* WHAT TO PRODUCE *
Return all lines below containing the word "number".

* INFORMATION *

------------

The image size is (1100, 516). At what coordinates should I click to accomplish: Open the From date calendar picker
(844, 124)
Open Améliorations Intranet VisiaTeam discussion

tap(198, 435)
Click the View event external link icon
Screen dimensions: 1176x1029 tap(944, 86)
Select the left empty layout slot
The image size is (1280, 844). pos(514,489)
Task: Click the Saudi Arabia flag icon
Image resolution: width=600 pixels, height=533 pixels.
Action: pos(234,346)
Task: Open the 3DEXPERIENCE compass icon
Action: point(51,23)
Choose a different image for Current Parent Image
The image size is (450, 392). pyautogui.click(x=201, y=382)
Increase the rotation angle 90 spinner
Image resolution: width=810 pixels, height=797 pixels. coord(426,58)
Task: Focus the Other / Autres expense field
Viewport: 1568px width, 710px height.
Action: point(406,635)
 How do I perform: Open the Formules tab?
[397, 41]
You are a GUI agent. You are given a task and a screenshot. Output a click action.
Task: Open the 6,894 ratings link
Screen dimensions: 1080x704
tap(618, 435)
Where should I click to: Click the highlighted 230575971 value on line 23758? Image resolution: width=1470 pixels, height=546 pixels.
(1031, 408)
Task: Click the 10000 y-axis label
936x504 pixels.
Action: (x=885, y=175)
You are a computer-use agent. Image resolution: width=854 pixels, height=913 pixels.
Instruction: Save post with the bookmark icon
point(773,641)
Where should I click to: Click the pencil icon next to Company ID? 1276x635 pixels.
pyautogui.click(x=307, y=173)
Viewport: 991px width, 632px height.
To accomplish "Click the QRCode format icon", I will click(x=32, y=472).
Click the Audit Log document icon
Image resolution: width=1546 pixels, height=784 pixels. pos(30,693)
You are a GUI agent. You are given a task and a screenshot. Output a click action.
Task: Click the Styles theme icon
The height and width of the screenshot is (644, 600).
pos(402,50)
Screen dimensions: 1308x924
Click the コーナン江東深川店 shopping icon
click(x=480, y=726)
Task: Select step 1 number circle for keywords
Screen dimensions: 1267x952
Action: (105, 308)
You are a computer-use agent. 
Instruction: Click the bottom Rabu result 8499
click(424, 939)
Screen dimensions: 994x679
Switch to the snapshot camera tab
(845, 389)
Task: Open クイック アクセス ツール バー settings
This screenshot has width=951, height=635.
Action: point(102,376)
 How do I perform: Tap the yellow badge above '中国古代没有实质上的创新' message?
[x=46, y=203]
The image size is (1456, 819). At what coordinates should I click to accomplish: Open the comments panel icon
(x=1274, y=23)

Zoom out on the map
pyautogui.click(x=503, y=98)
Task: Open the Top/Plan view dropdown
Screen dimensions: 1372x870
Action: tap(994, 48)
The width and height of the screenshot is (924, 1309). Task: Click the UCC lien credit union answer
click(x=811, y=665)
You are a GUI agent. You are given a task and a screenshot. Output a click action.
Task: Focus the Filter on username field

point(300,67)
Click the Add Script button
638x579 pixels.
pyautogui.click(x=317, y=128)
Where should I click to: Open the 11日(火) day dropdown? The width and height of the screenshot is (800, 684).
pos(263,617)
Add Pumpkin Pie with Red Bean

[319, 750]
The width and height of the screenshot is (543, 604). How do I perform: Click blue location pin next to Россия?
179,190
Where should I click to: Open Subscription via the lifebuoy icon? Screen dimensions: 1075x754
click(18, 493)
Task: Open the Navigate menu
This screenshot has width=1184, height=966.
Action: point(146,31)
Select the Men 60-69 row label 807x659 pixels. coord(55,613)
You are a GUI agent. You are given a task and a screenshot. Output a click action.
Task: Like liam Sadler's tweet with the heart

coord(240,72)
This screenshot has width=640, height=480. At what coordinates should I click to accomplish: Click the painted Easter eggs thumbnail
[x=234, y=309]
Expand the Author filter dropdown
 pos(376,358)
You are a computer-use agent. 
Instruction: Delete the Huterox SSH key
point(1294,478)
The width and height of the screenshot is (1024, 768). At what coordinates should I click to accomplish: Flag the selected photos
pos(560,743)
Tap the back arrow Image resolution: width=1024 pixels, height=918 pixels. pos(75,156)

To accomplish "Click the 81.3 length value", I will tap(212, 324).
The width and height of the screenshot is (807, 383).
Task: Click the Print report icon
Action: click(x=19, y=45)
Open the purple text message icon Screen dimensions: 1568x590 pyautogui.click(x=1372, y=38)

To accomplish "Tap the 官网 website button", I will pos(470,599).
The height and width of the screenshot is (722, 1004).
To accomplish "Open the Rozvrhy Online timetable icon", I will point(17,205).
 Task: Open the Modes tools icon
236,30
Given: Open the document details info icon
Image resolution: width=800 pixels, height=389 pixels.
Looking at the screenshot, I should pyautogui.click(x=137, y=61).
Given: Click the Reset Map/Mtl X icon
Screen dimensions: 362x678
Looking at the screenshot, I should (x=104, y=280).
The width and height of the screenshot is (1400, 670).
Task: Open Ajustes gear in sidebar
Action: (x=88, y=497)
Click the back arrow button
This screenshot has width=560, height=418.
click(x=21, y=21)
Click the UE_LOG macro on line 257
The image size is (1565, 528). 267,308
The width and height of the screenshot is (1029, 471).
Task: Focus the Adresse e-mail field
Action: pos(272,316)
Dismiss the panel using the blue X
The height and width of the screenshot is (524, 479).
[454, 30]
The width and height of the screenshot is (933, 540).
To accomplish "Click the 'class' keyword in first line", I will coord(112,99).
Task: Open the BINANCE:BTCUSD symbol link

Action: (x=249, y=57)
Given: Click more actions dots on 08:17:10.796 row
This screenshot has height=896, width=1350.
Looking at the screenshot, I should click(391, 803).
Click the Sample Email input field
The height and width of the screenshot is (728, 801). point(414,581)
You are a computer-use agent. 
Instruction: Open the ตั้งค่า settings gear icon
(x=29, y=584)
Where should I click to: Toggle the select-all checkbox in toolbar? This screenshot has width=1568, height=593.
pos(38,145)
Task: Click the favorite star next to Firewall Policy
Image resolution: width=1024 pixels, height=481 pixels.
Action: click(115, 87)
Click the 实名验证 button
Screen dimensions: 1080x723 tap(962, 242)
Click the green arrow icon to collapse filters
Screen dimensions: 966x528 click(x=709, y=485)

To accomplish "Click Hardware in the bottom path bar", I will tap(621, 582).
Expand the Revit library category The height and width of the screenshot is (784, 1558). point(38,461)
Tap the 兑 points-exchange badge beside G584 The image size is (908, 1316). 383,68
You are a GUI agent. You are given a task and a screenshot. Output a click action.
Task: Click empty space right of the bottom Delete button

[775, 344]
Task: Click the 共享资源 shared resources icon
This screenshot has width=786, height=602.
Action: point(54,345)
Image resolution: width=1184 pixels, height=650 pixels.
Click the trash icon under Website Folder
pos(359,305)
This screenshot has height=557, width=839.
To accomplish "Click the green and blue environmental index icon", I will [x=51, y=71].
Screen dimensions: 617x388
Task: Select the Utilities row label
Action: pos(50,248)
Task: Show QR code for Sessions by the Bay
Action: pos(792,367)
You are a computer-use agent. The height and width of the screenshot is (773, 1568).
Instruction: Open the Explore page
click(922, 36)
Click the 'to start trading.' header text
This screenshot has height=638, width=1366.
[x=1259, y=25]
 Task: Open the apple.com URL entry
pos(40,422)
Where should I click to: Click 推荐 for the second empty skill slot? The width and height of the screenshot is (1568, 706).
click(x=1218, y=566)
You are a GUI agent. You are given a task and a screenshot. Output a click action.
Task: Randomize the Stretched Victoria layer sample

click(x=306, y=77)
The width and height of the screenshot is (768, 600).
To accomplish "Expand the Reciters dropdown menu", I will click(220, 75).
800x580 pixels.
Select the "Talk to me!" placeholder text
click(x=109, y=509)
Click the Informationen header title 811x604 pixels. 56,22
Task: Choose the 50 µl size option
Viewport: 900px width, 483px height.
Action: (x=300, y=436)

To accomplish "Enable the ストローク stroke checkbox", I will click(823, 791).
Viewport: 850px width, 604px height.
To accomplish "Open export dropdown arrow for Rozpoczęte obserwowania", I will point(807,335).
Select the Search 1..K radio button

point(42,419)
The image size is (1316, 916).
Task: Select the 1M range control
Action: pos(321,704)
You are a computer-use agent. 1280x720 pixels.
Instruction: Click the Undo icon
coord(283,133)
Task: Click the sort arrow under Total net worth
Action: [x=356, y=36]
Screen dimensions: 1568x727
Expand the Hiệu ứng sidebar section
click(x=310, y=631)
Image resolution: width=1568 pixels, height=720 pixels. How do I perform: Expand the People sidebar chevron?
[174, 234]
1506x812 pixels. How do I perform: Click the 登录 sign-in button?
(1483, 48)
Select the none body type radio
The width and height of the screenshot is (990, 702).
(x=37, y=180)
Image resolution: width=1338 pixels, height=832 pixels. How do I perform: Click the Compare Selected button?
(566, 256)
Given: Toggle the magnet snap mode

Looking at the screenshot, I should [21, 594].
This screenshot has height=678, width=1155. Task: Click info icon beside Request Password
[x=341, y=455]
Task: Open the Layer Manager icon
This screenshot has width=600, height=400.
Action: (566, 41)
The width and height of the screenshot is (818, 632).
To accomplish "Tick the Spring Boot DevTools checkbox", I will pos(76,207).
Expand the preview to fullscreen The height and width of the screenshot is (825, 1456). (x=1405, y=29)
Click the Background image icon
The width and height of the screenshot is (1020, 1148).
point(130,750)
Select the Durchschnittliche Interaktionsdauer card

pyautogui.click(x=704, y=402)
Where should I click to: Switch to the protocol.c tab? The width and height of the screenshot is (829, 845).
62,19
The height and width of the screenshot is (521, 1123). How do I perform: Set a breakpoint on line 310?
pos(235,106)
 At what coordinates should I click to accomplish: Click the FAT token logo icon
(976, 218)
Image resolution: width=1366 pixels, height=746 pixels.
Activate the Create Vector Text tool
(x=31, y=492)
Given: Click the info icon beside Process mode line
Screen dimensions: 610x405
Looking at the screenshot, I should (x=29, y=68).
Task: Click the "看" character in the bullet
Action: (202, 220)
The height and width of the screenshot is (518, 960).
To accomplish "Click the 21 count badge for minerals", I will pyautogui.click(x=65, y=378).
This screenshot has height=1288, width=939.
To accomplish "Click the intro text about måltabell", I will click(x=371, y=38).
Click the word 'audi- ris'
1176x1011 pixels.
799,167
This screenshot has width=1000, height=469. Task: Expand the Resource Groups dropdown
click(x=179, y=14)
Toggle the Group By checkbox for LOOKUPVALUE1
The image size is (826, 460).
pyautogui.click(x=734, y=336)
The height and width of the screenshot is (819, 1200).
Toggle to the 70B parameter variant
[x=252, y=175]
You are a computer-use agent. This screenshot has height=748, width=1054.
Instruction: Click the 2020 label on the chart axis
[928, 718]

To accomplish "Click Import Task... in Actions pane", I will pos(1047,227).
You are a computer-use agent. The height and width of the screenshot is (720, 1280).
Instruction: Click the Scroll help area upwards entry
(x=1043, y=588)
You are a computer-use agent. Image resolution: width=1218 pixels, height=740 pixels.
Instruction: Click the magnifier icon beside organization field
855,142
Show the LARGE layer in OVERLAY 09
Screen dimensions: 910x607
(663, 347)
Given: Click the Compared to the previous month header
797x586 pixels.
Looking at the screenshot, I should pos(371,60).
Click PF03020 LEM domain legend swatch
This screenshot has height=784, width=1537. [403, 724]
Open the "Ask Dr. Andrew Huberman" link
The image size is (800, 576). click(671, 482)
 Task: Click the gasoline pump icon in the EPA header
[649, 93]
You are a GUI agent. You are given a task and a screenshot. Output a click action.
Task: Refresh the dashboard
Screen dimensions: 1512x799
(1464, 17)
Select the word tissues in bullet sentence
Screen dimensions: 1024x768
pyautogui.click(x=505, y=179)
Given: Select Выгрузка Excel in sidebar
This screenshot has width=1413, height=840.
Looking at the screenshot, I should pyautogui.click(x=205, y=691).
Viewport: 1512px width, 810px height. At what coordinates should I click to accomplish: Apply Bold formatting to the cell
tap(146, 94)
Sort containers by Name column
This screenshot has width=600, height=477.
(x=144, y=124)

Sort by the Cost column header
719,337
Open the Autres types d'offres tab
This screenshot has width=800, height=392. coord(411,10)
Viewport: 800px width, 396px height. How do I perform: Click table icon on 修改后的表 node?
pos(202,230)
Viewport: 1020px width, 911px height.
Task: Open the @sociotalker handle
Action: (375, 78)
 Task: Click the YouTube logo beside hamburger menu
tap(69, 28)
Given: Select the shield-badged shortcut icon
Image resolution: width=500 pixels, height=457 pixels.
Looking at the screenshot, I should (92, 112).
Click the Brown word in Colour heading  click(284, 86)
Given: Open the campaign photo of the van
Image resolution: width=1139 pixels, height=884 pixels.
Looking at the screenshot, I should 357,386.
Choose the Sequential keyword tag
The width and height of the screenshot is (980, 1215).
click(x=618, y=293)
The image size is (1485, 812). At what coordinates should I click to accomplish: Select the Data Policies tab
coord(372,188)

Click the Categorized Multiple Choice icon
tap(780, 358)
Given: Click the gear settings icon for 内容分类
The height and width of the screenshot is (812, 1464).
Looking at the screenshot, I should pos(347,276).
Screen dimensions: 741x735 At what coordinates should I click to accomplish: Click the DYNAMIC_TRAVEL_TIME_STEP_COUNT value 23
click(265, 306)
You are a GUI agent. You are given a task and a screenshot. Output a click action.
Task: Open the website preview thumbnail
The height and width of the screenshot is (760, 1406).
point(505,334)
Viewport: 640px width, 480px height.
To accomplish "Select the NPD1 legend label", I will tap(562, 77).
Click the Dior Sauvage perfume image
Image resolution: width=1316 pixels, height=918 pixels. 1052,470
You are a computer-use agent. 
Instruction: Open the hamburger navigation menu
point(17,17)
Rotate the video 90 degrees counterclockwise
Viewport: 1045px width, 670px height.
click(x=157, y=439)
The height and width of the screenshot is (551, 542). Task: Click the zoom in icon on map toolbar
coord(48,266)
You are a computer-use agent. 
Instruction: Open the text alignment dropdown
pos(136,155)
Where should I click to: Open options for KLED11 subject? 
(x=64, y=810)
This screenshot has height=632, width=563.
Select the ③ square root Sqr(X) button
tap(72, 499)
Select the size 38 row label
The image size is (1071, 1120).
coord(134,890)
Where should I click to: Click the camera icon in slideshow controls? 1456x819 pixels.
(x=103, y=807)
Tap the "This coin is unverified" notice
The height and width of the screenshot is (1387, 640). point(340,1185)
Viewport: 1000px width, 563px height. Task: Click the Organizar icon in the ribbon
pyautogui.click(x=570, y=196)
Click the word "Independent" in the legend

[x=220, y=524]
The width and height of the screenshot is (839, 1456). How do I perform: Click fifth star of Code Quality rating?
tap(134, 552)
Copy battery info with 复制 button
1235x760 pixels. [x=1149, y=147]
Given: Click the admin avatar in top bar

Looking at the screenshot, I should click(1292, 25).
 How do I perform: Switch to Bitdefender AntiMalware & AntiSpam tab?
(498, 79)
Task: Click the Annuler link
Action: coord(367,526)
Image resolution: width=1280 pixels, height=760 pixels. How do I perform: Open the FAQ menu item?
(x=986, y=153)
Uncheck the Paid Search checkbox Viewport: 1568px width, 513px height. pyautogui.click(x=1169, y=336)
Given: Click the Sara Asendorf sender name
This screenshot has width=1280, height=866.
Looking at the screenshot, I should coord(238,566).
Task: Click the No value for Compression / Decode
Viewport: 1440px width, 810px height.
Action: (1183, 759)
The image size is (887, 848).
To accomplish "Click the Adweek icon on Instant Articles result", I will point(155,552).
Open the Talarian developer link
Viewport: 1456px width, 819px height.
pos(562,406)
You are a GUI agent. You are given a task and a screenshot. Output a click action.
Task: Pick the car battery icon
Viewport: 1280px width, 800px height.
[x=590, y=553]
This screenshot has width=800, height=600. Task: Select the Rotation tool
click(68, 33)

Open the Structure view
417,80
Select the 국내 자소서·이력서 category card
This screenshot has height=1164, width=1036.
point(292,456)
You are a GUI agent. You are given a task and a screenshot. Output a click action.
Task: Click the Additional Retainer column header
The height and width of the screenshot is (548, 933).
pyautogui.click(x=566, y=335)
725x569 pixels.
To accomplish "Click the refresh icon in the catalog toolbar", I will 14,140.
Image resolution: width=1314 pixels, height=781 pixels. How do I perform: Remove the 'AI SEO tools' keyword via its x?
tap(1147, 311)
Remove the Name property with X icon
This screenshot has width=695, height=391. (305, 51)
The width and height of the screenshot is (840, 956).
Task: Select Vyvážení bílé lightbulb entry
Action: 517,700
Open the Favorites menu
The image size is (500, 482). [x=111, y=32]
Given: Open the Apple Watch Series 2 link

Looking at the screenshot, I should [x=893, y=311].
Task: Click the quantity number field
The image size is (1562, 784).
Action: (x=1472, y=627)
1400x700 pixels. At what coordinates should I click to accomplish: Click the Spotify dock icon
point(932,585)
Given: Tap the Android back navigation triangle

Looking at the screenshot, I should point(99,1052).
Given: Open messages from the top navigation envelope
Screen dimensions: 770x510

------------

* RESPONSE TO THIS TASK *
Task: Select step 1 number circle for keywords
Task: Click the quantity number field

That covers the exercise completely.